Thursday, April 19, 2018

New York: Girl, 7, mauled by Pit Bull that belongs to a "family member's friend"

NEW YORK -- The fate of a pit bull that attacked a 7-year-old girl in her Bellport home Wednesday will be decided after the Brookhaven Animal Shelter keeps it for 10 days, a town spokesman said.

According to Suffolk police the child was seriously injured after the dog attacked her shortly after 5 p.m. and had to be fended off with a shovel.

The girl’s mother and a man dog-sitting the male dog were also injured when they tried to stop the attack, police said.


Police said the victim was playing with the dog in her Bieselin Road home when she was bitten on her right arm, causing several lacerations.

When the mother tried to get the dog off her daughter, the dog bit the woman on her hand, police said.

Then the man hit the pit bull over the head with the shovel, police said, but he was bitten on the hand before the dog ran out to the yard.

The child, seriously wounded, and her mother, who had non-life-threatening injuries, were airlifted to Stony Brook University Hospital, while the man was taken to a hospital to be treated for non-life-threatening injuries to his hand, police said.

Police emergency service officers put the dog in a cage and the Brookhaven Town dog warden took it to the town animal shelter, police said.

No official information was available Thursday about the latest condition of the girl and the others injured.

Town spokesman Jack Krieger said the pit bull was being kept on a 10-day “bite hold” for safekeeping and that after that several options can be considered.

Krieger said that if the shelter decides the dog is “too violent” then it can decide to put the animal down or keep it.
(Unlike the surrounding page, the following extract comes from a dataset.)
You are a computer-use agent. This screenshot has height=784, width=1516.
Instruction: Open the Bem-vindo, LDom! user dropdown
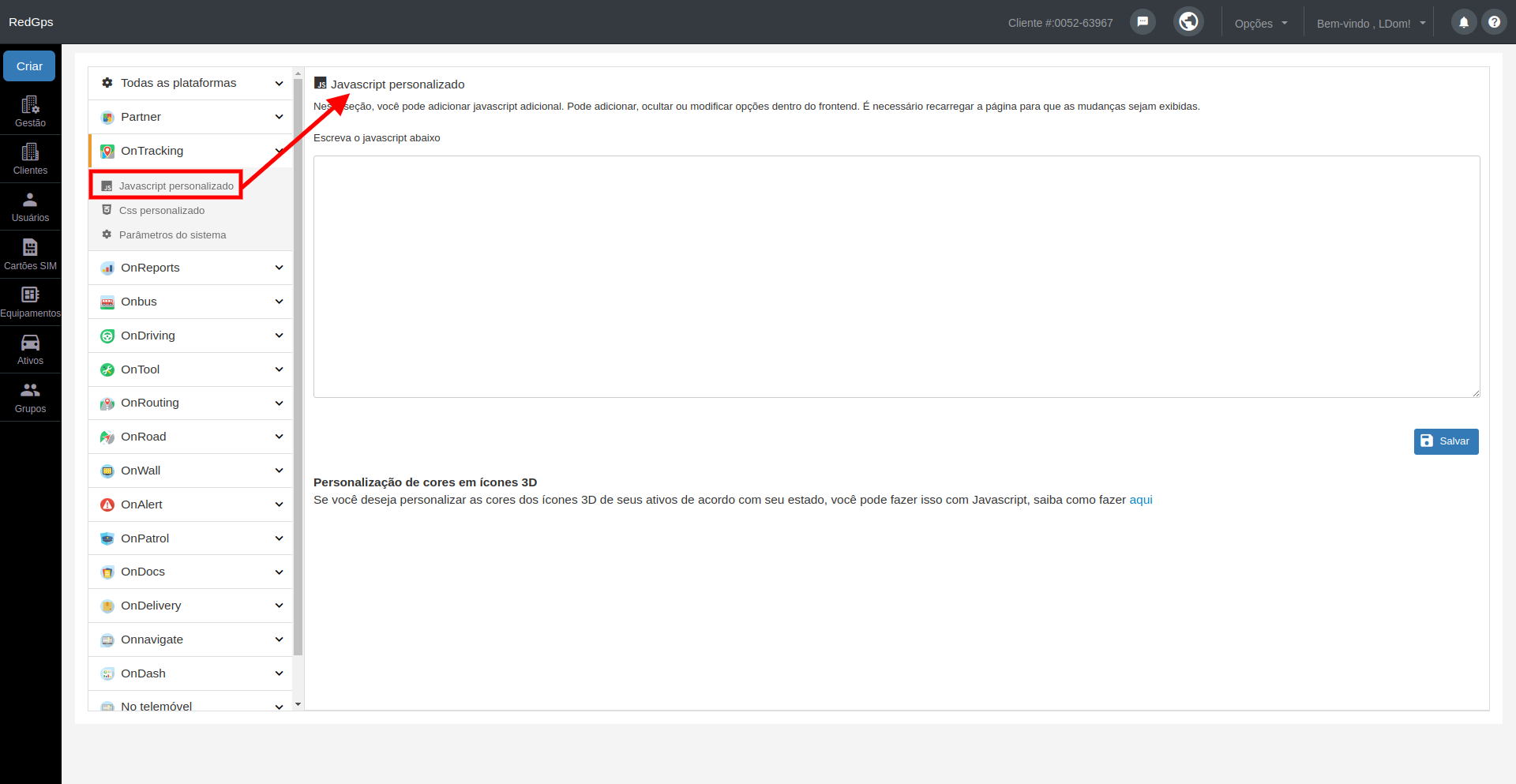(x=1371, y=24)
If the dog is not determined to be a danger and the owner does not claim it, then the shelter has the same options of putting it down or keeping it, Krieger said.

Krieger said that if the owner wants the dog back after the 10 days but the shelter believes it’s still dangerous, then the town would have to make a court bid to put the animal down.

A person who answered the phone at the house Thursday identified himself as the owner’s son and would not give his name.

The dog belongs to “a family member’s friend,” he said. He would not reveal the names of the friend any of the injured.

When asked how the girl is doing, he said, “She’s projected to make a full recovery.”